Posted: Sat Nov 18, 2006 5:07 am    Post subject:  

GTTofAK wrote: I run a business.

At the time I bought my inventory the cost of materials per unit was $20.

At the time that a unit is produced the cost to replace the lost inventory so I can continue to produce more units is now $30 dollars.

If I sell my product for $25 dollars making a 25% profit I will be $5 short of having enough cash on hand to by the materials necessary to produce another unit and I will be out of business.

You're not leasing an oilfield on a fixed twenty year lease for 50¢ an acre and paying a fixed 12% royalty to the state for your raw product.

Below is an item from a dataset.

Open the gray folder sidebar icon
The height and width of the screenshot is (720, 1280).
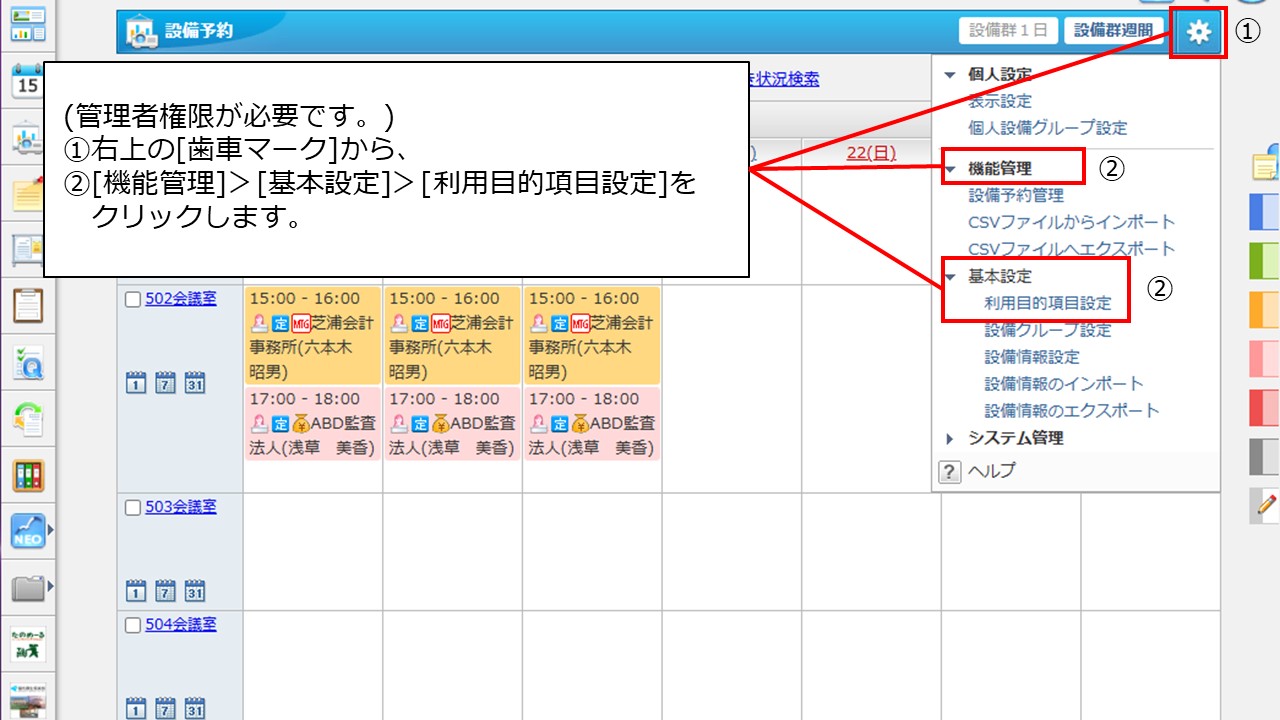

If you were , [like BP and Exxon are ] the raw product price [your upstream costs ] remains substantially unchanged -the bulk of your raw product -that portion pumped from oil-bearing strata by your upstream division,that portion not purchased -is unaffected, by an arbritrary cost-per-barrel that only affects external oil purchasers.

i.e If you're making Birdhouses, selling them for ten bucks a pop, and have a fixed cost twenty year lease on the forest, and the terms of the lease allow you to cut down as many trees as you like, you don't give a rats ass what the price of ( raw) timber is. If timber costs double, now you can charge twenty bucks a birdhouse and put the money in your pocket, or go lease more forests.

The birdhouse maker beside you who doesn't have a lease on the forest, and has to buy the timber, then yeah-your analogy applies to him.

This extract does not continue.